Records from a data collection:
--- Begin ---

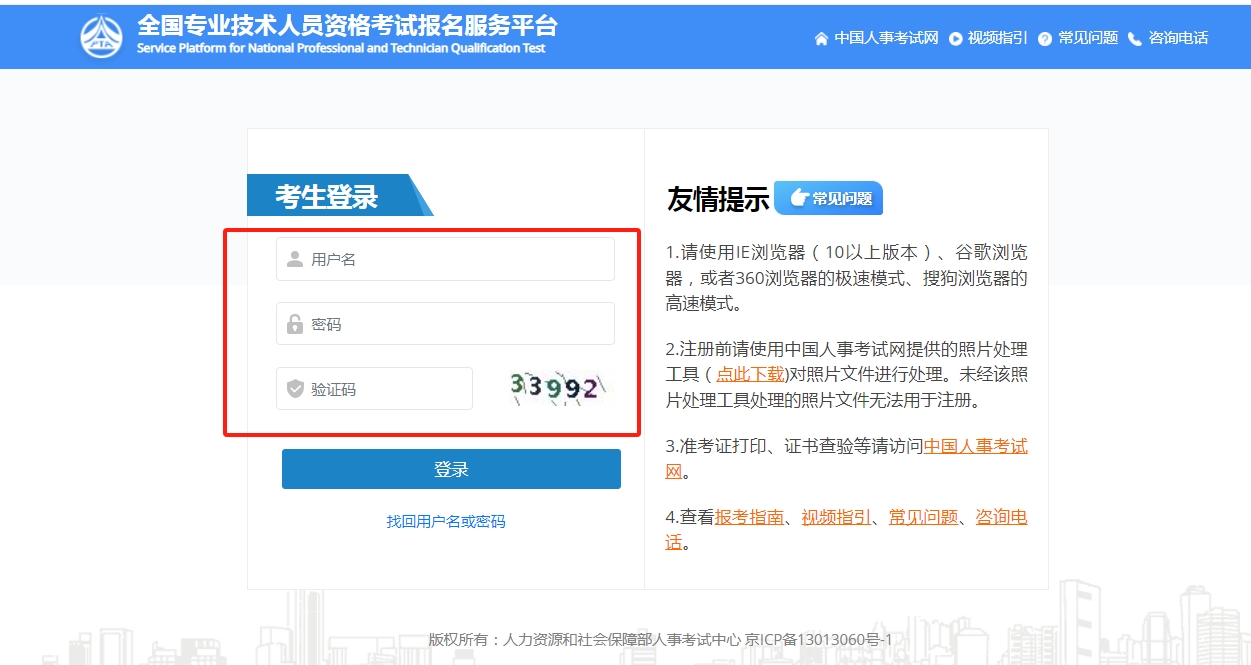Click the person icon in username field
Viewport: 1251px width, 665px height.
coord(295,260)
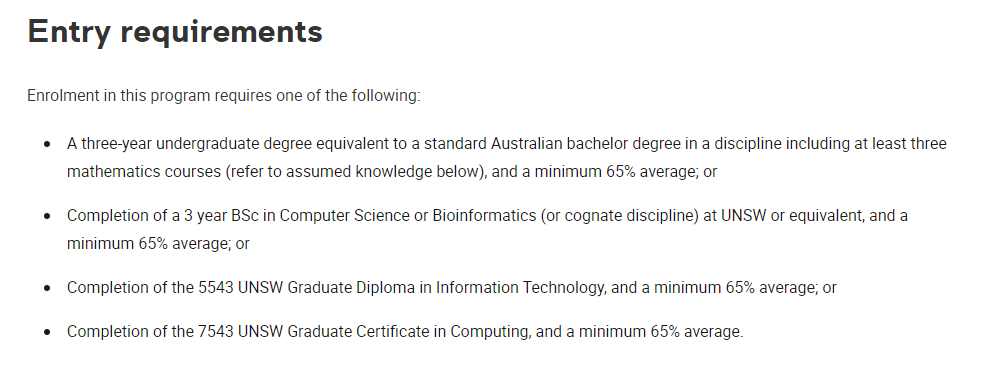
Task: Click "standard Australian bachelor degree" phrase
Action: pyautogui.click(x=526, y=144)
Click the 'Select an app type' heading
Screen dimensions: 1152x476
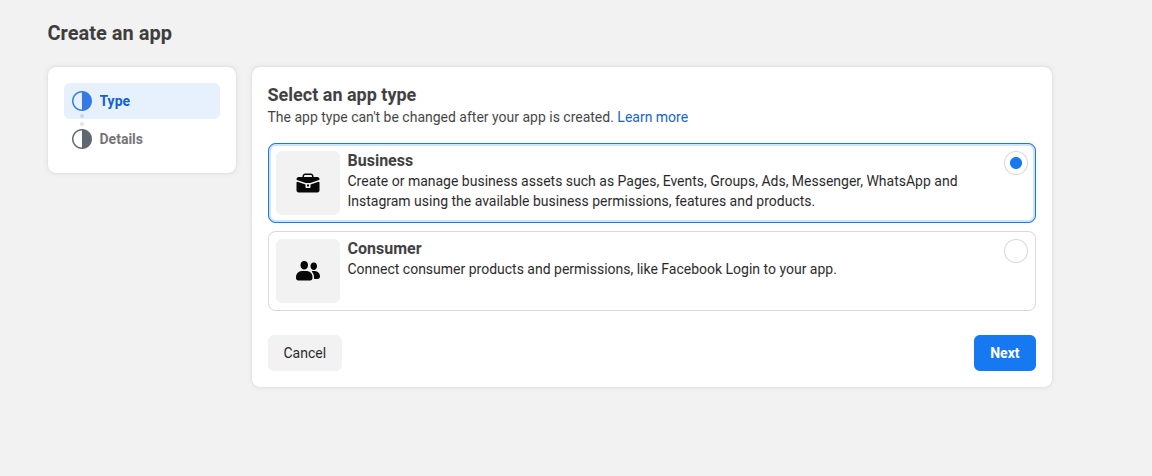coord(341,95)
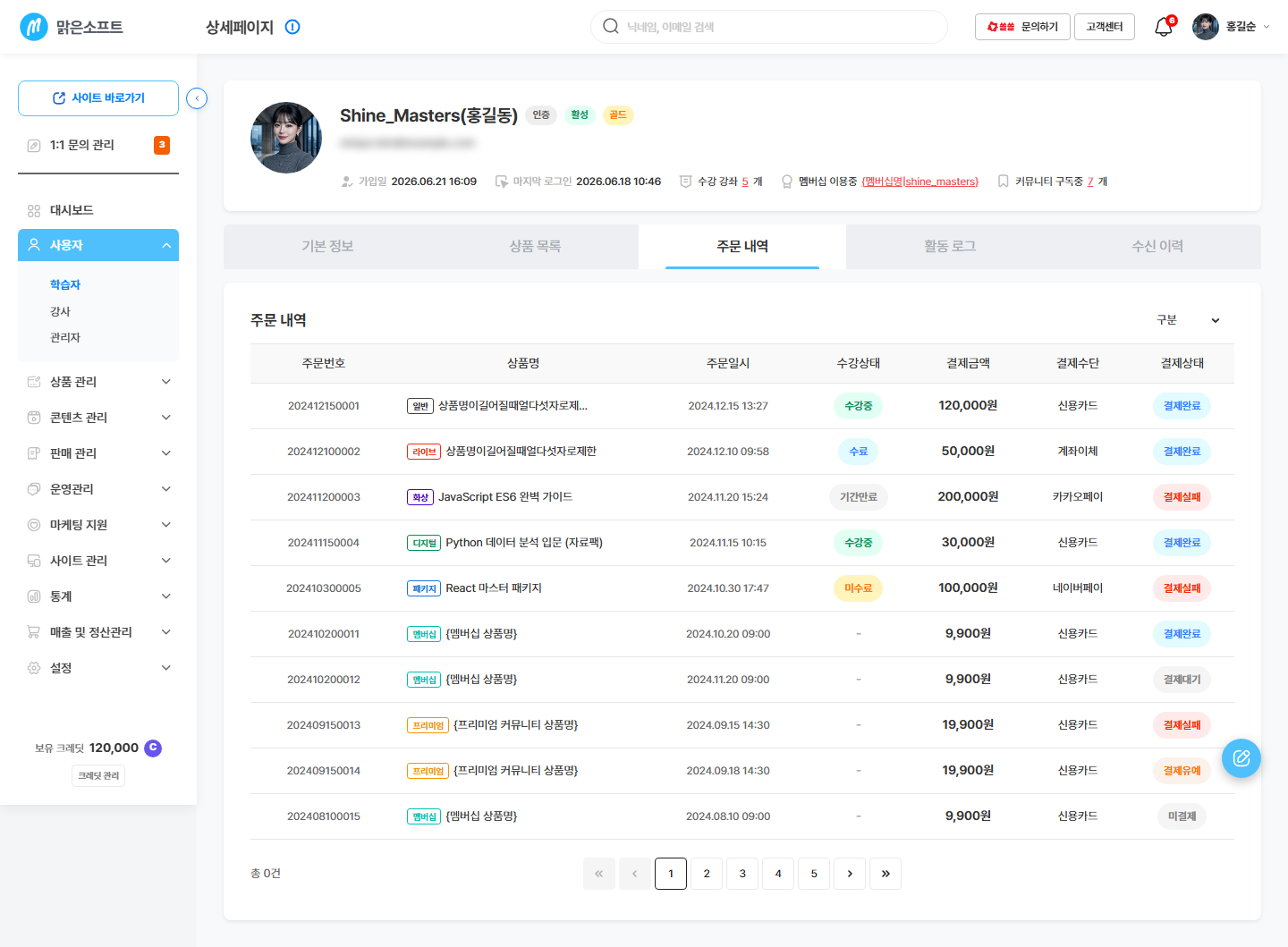Click the nickname and email search field

(769, 27)
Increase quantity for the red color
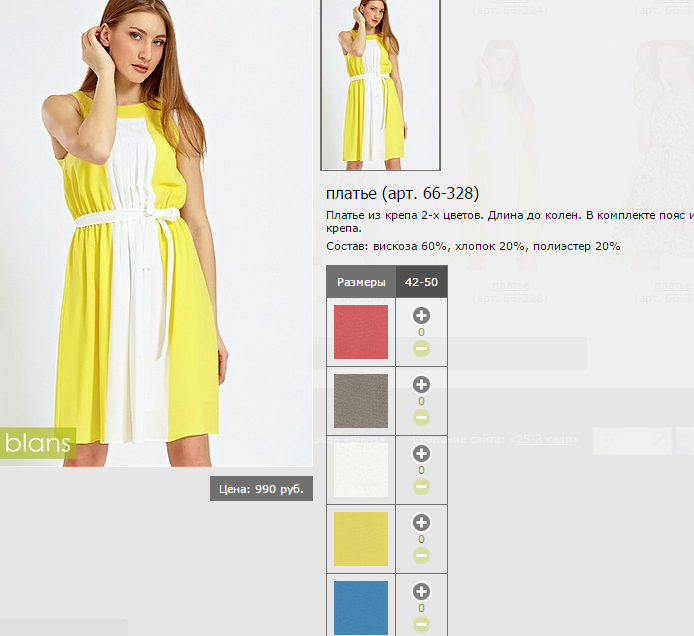The image size is (694, 636). (x=421, y=315)
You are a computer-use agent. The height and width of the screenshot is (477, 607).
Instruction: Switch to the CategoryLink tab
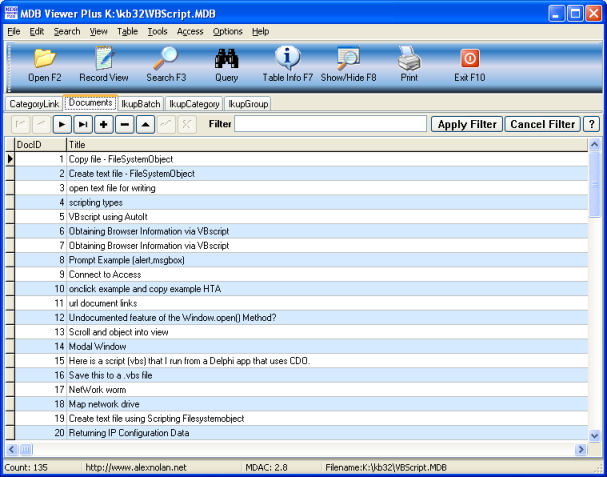33,103
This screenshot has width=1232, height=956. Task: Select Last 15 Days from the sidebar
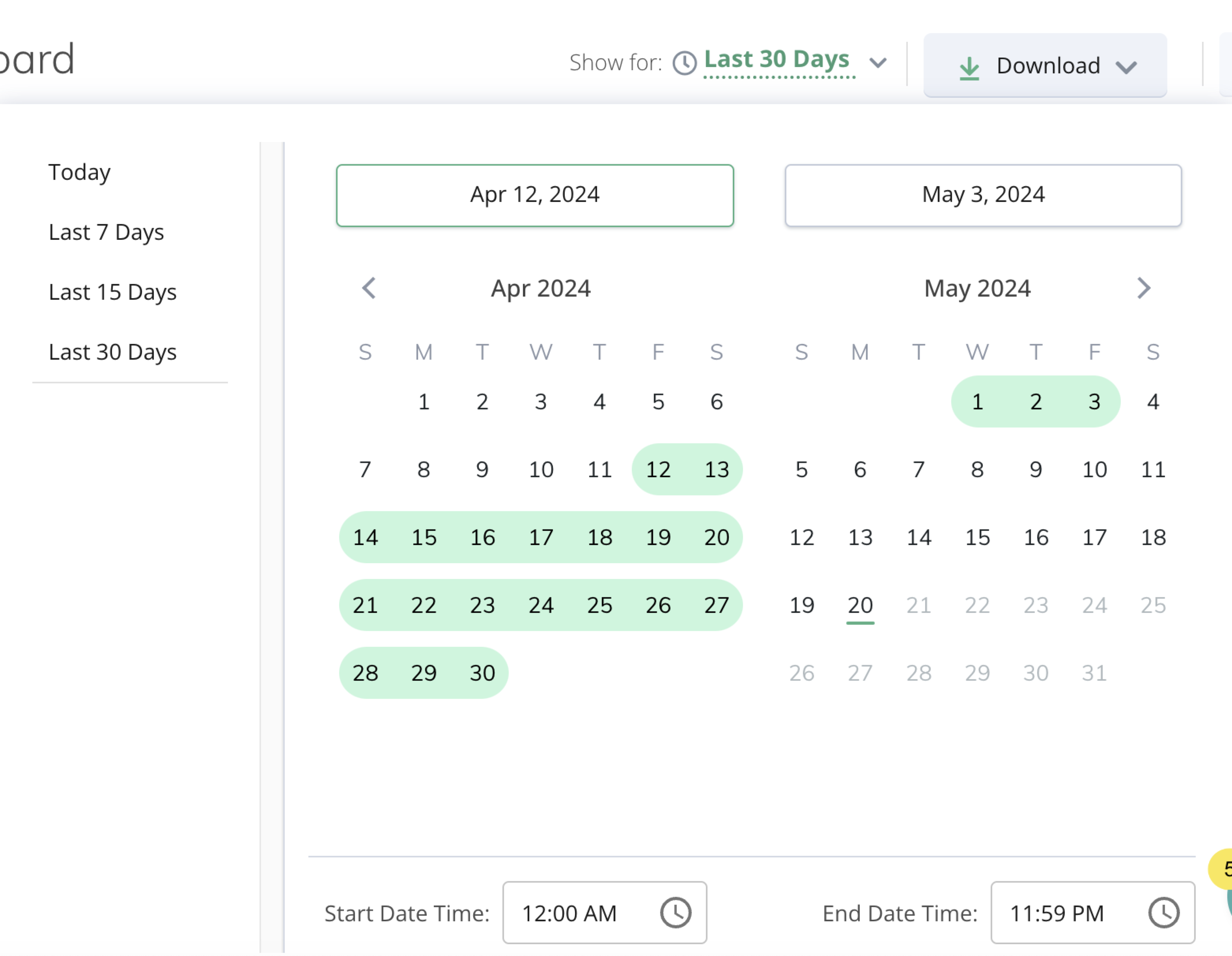coord(113,292)
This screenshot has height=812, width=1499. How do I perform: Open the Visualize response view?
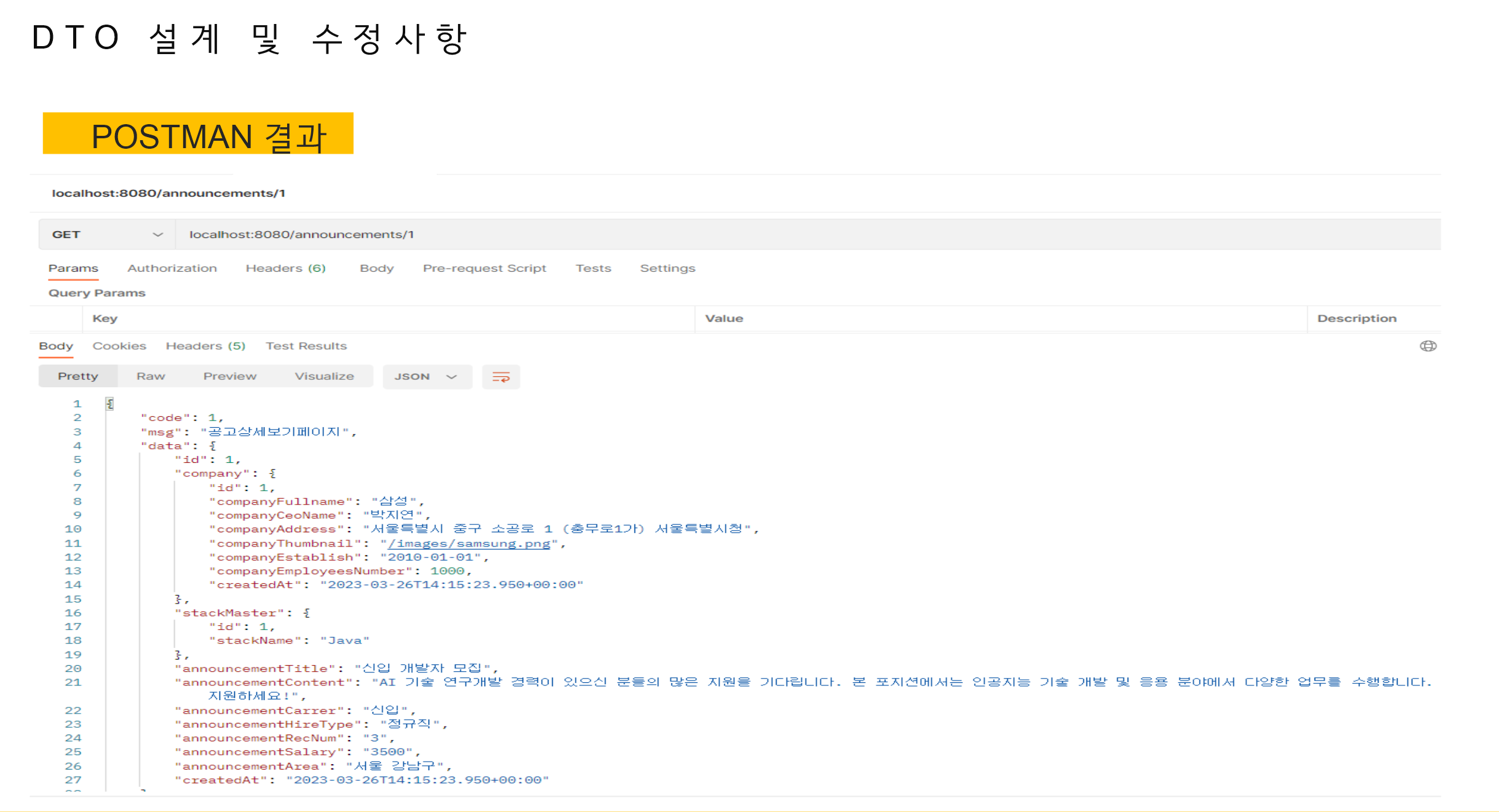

--- End ---

EXERCISE TASK:
Switch every "screenshot" in the records above to "capture" and write the lines out again with nothing else changed. Omit the pictures.

SOLUTION TO THE EXERCISE:
Click the person icon in username field
Viewport: 1251px width, 665px height.
coord(295,260)
Task: Click "standard Australian bachelor degree" phrase
Action: pyautogui.click(x=526, y=144)
Click the 'Select an app type' heading
Screen dimensions: 1152x476
coord(341,95)
Click the nickname and email search field

(769, 27)
Increase quantity for the red color
The image size is (694, 636). (x=421, y=315)
You are a computer-use agent. The height and width of the capture is (477, 607).
Instruction: Switch to the CategoryLink tab
33,103
This capture has width=1232, height=956. Task: Select Last 15 Days from the sidebar
coord(113,292)
This capture has height=812, width=1499. How do I perform: Open the Visualize response view?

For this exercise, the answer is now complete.